**Reading text**

━━━━━━

Salty O'Rourke is a 1945 American drama film directed by Raoul Walsh and starring Alan Ladd and Gail Russell. It was nominated for an Academy Award in 1946.

Plot
In New Orleans, racetrack gambler Salty O'Rourke is pursued by gangster Doc Baxter, after Salty's partner runs off with Baxter's $20,000 and is murdered. O'Rourke and his pal Smitty have one month to pay up.

Salty buys a race horse, Whipper, who can only be ridden by Johnny Cates, a jockey disbarred for throwing a race. Johnny pretends to be his 17-year-old brother Timothy, but is forced to attend school.

Johnny insults his teacher, Barbara Brooks, on his first day and is expelled. Salty gets Johnny back in school by befriending Barbara and her mother.

Both Johnny and Salty fall in love with Barbara but she prefers Salty. This causes Johnny to swear vengeance against Salty. He decides to throw the race but changes his mind and is shot by Baxter's henchman.

Cast 
 Alan Ladd as Salty O'Rourke
 Gail Russell as Barbara Brooks
 William Demarest as Smitty
 Stanley Clements as Johnny Cates
 Bruce Cabot as Doc Baxter
 David Clyde as Square MacPherson

Production
Milton Holmes wrote the original story. It envisioned as a vehicle for Clark Gable, Rosalind Russell and Mickey Rooney. When Gable went off to the services the film rights were purchased by Paramount in 1942 for $28,000 who developed it as a vehicle for George Raft.

━━━━━━

**Exercise task 1**
Repeat all of the page and screen pointing entries word for word, leaving out the pictures.

Page and screen pointing data:

━━━━━━

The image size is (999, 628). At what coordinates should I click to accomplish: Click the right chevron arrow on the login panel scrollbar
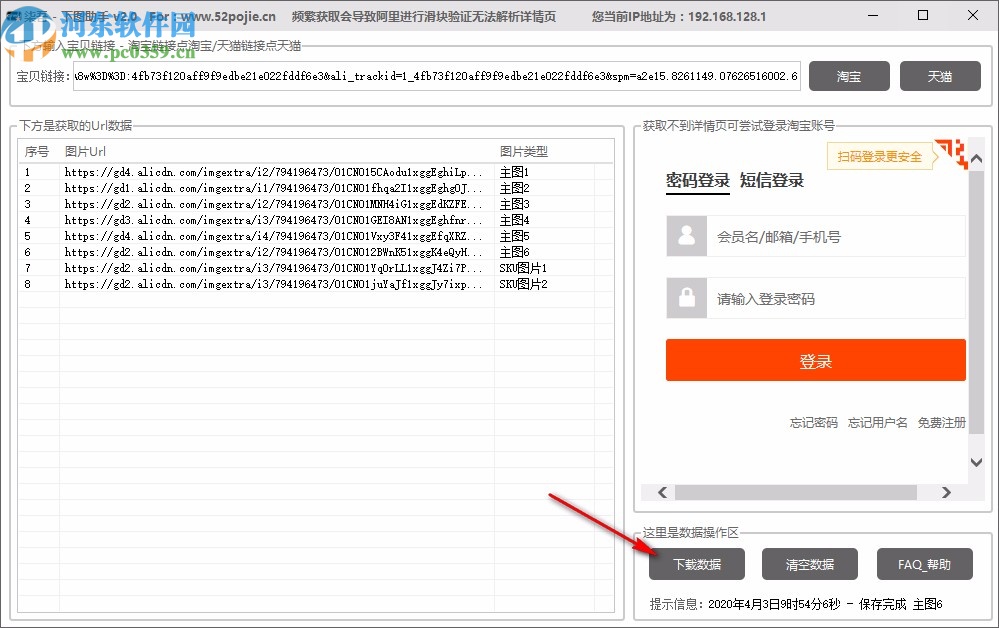point(947,491)
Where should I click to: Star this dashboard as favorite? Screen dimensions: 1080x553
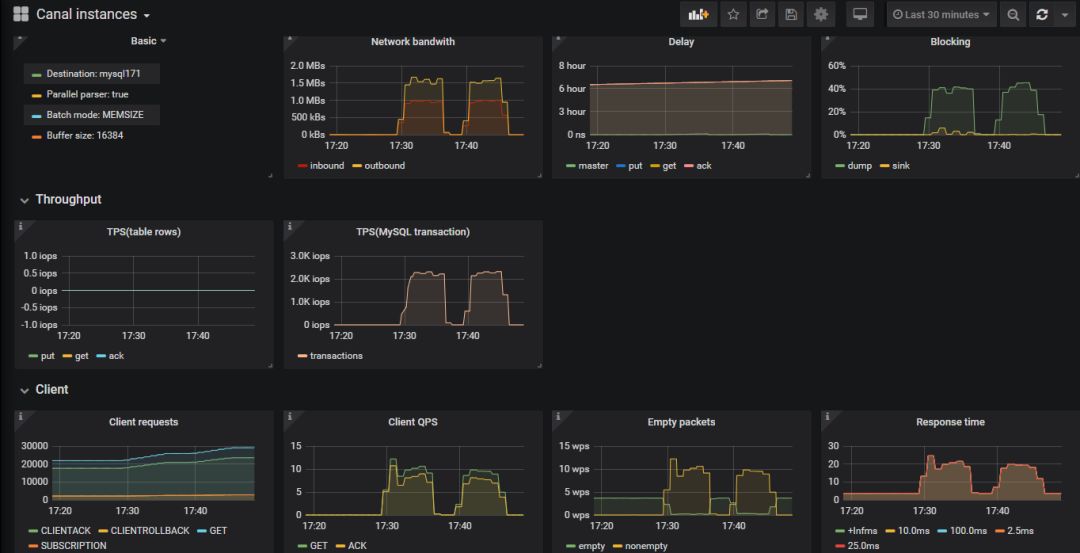point(734,14)
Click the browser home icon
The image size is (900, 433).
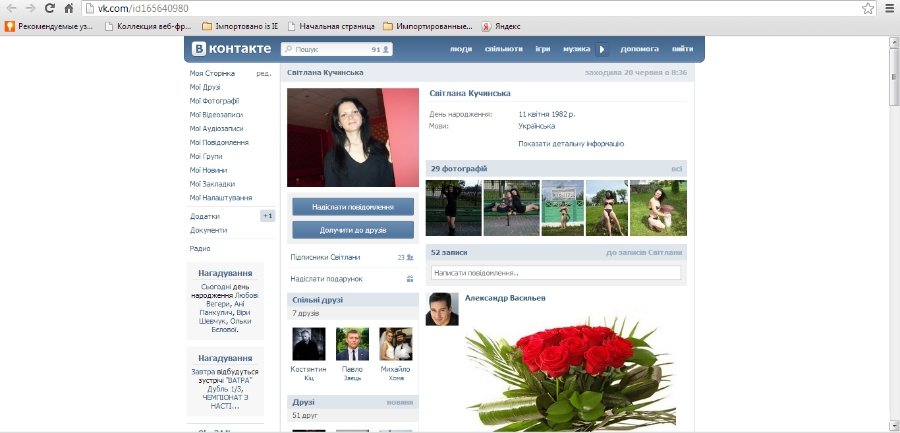(68, 8)
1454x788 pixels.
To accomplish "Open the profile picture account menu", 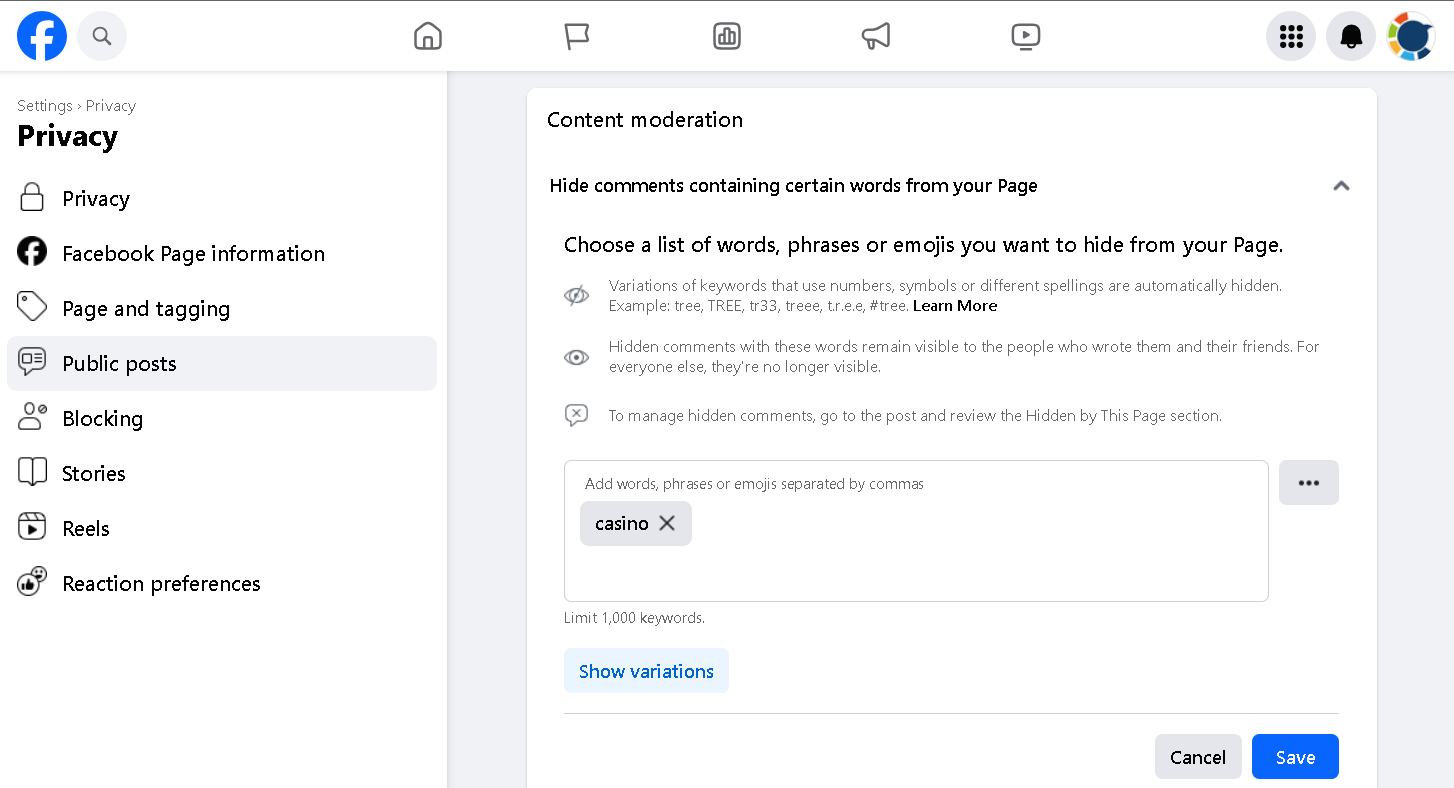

━━━━━━

**Exercise task 2**
Duplicate a section of the film text word for word: begin at the words "Both Johnny and" and stop after "for George Raft.".

**Exercise response 1**
The image size is (999, 628). At what coordinates should I click to accomplish: Click the right chevron arrow on the login panel scrollbar
point(947,491)
Where should I click to: Star this dashboard as favorite? Screen dimensions: 1080x553
point(734,14)
Click the browser home icon
The image size is (900, 433).
(68, 8)
1454x788 pixels.
To accomplish "Open the profile picture account menu", 

**Exercise response 2**
Both Johnny and Salty fall in love with Barbara but she prefers Salty. This causes Johnny to swear vengeance against Salty. He decides to throw the race but changes his mind and is shot by Baxter's henchman.

Cast 
 Alan Ladd as Salty O'Rourke
 Gail Russell as Barbara Brooks
 William Demarest as Smitty
 Stanley Clements as Johnny Cates
 Bruce Cabot as Doc Baxter
 David Clyde as Square MacPherson

Production
Milton Holmes wrote the original story. It envisioned as a vehicle for Clark Gable, Rosalind Russell and Mickey Rooney. When Gable went off to the services the film rights were purchased by Paramount in 1942 for $28,000 who developed it as a vehicle for George Raft.